Un employé du transporteur américain Horizon Air s’est saisi d’un avion de la compagnie, vendredi soir, et a décollé de l’aéroport Sea-Tac, à Seattle, pour ensuite aller s’écraser sur une petite île de l’État de Washington après avoir été poursuivi par des aéronefs militaires.

Un employé «suicidaire» vole un avion et s’écrase

SEATAC, Wash. — Un employé du transporteur américain Horizon Air s’est saisi d’un avion de la compagnie, vendredi soir, et a décollé de l’aéroport Sea-Tac, à Seattle, pour ensuite aller s’écraser sur une petite île de l’État de Washington après avoir été poursuivi par des aéronefs militaires.

Les autorités ont précisé samedi que l’individu âgé de 29 ans travaillait depuis trois ans et demi au sein de Horizon Air et qu’il avait les autorisations nécessaires pour accéder ainsi aux appareils.

L’homme, qui ne semble pas détenir de licence de pilote, a utilisé un remorqueur pour déplacer l’avion et ensuite y embarquer. Les autorités restent perplexes devant sa capacité à mettre le moteur en marche — une opération qui requiert l’enclenchement d’une série de boutons et de leviers.

«Nous ne savons pas comment il a appris à faire ça», a avoué le chef de la direction d’Horizon Air, Gary Beck.

L’homme a également causé la surprise en effectuant des figures acrobatiques avec l’avion avant son écrasement.

Personne d’autre se trouvait à bord puisque l’avion était seulement en «position d’entretien» sur le tarmac.

L’état de santé de ce pilote improvisé n’a pas été précisé, mais le shérif du comté de Pierce, Paul Pastor, a déclaré qu’il «a fait quelque chose de stupide qui lui a peut-être coûté sa vie».

Un porte-parole du bureau du shérif, Ed Troyer, a avancé qu’il était suicidaire et qu’il n’est donc pas question de terrorisme.

La chef de l’exploitation d’Horizon Air, Constance von Muehlen, s’est pour sa part dite «de tout coeur» avec la famille de l’employé, de même qu’avec tout le personnel de la compagnie aérienne, une filiale d’Alaska Airlines.

Des témoins ont rapporté avoir vu l’appareil, un Q400 qui peut transporter jusqu’à 76 passagers, poursuivi par des avions militaires près de l’aéroport, avant qu’il ne s’écrase sur l’île de Ketron, au sud-ouest de Tacoma.

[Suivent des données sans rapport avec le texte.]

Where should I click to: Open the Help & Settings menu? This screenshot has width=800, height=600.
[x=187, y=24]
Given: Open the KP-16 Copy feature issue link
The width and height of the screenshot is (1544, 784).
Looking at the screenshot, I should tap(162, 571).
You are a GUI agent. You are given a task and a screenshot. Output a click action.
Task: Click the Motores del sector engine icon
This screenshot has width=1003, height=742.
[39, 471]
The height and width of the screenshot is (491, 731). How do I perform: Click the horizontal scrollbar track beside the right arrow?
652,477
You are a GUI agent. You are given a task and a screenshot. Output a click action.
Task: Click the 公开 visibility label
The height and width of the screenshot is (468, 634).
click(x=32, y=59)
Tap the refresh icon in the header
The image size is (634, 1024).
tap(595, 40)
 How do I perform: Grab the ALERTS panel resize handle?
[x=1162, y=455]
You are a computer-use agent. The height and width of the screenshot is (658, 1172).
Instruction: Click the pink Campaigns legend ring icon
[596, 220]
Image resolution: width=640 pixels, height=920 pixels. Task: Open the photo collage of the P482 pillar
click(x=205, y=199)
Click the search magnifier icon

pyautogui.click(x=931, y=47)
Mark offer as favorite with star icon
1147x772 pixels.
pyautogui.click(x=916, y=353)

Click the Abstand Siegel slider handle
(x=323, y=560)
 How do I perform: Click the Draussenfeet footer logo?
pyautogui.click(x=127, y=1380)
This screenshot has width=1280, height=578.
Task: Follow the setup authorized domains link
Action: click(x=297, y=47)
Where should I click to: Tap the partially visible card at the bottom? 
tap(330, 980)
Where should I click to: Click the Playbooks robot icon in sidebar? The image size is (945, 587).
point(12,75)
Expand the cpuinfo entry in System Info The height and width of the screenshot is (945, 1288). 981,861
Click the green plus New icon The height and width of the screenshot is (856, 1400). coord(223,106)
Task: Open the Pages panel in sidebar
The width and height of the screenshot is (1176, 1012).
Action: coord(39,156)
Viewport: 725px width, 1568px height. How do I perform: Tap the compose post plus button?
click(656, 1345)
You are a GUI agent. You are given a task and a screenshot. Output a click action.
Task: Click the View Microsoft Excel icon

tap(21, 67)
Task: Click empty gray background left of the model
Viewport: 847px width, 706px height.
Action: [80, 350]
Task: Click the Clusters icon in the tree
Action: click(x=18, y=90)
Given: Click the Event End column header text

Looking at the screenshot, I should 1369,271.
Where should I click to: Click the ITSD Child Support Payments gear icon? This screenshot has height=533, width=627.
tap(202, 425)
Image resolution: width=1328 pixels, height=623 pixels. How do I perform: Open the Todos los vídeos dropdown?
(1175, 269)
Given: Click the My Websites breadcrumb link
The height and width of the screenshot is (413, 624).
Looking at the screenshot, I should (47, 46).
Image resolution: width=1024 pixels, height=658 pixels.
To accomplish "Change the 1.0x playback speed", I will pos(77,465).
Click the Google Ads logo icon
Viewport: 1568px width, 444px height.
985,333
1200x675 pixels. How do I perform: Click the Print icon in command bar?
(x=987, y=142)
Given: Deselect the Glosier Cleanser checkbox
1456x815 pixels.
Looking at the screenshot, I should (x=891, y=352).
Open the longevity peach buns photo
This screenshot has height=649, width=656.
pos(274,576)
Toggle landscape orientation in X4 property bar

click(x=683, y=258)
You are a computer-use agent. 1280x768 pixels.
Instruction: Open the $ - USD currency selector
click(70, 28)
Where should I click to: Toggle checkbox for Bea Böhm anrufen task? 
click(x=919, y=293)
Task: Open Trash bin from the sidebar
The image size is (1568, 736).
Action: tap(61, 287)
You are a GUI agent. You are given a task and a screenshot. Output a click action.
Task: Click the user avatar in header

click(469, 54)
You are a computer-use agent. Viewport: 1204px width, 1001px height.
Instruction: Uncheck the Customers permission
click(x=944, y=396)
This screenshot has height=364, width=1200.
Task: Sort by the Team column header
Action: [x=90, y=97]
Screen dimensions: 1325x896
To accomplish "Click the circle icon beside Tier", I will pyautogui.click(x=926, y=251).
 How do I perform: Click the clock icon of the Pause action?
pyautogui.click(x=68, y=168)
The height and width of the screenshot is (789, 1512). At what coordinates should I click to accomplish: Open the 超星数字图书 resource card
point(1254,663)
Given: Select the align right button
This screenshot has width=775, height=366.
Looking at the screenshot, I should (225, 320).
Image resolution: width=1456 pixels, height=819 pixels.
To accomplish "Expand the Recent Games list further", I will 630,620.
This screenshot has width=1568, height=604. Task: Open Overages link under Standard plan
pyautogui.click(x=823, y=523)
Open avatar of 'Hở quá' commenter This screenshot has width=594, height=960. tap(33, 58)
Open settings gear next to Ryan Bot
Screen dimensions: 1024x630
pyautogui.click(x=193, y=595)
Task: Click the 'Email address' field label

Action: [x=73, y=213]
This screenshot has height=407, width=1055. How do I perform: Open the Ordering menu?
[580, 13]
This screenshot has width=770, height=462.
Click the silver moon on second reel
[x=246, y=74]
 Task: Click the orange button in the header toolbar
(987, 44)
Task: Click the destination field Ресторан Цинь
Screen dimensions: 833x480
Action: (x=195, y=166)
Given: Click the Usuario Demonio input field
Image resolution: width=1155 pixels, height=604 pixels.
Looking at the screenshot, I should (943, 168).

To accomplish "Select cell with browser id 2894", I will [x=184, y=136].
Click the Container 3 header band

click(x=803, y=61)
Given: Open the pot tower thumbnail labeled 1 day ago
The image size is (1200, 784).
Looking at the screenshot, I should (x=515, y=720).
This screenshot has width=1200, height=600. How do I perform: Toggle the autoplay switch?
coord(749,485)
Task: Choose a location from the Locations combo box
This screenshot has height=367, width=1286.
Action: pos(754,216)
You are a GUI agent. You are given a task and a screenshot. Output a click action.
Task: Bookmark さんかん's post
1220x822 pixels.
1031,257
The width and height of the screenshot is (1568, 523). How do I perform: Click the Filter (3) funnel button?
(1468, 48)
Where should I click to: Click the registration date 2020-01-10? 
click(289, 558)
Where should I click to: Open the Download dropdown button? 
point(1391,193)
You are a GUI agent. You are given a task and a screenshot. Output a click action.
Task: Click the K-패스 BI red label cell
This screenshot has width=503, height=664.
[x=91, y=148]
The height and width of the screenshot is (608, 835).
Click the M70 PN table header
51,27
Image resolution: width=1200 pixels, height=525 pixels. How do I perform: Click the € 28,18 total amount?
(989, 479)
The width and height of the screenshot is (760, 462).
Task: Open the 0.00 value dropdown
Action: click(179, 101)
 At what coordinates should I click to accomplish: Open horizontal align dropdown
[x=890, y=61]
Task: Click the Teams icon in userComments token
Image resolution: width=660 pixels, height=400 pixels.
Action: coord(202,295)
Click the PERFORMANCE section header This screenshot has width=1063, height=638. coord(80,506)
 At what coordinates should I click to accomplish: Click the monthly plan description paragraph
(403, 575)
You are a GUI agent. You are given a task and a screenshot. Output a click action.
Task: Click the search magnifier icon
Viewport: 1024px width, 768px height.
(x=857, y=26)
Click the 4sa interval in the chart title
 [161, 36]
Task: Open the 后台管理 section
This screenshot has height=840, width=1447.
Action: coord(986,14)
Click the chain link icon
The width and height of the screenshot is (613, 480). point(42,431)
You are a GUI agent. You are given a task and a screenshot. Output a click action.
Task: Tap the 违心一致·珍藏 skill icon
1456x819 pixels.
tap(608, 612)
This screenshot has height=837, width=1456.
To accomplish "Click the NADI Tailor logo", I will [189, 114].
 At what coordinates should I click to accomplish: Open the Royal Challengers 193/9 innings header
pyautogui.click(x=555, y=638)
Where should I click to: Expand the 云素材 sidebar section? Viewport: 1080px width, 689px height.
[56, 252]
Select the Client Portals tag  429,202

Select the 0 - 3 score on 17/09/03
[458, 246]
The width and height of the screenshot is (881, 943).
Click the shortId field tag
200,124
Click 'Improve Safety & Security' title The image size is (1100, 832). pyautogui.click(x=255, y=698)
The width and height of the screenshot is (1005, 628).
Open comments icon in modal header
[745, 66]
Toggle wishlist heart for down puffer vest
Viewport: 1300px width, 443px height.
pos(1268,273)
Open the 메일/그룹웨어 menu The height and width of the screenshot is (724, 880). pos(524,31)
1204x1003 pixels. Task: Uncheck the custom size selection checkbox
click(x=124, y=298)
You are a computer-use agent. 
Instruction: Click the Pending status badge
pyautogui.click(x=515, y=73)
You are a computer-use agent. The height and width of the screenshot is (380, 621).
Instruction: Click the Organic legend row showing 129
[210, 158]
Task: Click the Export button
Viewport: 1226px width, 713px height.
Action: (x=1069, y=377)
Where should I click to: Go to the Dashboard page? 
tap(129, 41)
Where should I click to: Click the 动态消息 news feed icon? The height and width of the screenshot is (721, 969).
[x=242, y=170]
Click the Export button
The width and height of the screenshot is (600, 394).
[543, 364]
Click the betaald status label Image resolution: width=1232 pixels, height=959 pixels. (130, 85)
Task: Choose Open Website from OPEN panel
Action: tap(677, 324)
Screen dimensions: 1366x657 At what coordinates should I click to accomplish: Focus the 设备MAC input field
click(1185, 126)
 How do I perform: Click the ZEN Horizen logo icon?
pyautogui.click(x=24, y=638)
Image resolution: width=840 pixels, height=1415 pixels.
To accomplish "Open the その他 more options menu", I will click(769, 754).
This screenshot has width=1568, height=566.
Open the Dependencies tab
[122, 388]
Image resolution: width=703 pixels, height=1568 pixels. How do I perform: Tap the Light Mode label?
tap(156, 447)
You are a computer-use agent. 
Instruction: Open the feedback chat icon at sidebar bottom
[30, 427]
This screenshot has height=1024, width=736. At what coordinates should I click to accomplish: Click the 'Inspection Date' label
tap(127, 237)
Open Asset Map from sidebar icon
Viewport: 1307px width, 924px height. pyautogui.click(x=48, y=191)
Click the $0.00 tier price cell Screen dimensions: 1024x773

Alaska Airlines assure qu’aucune infrastructure n’a été endommagée au sol. L’écrasement a néanmoins provoqué un incendie dans une zone densément boisée. Des vidéos montrent des flammes surgissant de la forêt sur cette île peu peuplée et seulement accessible par traversier.

Alors qu’il était toujours dans les airs, l’homme a discuté avec les contrôleurs aériens qui tentaient de le convaincre d’atterrir.

«Il y a une piste juste à ta droite dans environ un mile», lui a indiqué l’un d’eux.

«Oh man! Ces gars vont probablement me malmener si j’essaie d’atterrir là, a-t-il répliqué. Ça vaut probablement la prison à vie, eh?»

«Il y a beaucoup de gens qui tiennent à moi. Ça va les décevoir d’apprendre que je viens de faire ça, a-t-il plus tard ajouté. [Je suis] un homme brisé, j’ai une case en moins, j’imagine.»

Les autorités l’avaient d’abord identifié comme un mécanicien, mais il s’agirait finalement d’un agent qui s’occupait notamment de diriger les avions au sol et de faire le déglaçage des appareils en hiver.

La porte-parole de la Maison-Blanche, Sarah Sanders, a déclaré samedi matin que le président «surveille la situation». Donald Trump se trouve à son club de golf du New Jersey.

Selon l’expert en sécurité des transports, Erroll Southers, cette mésaventure met en lumière l’un des plus graves dangers qui guettent l’aviation commerciale: des employés qui sèment le chaos.

«Nous avons ici un employé auprès duquel on a fait des vérifications pour lui donner accès à l’appareil et qui avait un ensemble de compétences assez vaste pour décoller avec cet appareil», souligne cet ancien agent du FBI.

«S’il avait la capacité de faire des pirouettes avec un avion comme ça, il avait certainement la capacité de le faire heurter un édifice et de tuer des gens au sol», signale-t-il.

L’agent de la police fédérale responsable du dossier, Jay Tabb, a déclaré qu’aucun détail ne serait dévoilé, pas même l’identité de l’employé, pendant que l’enquête suit son cours.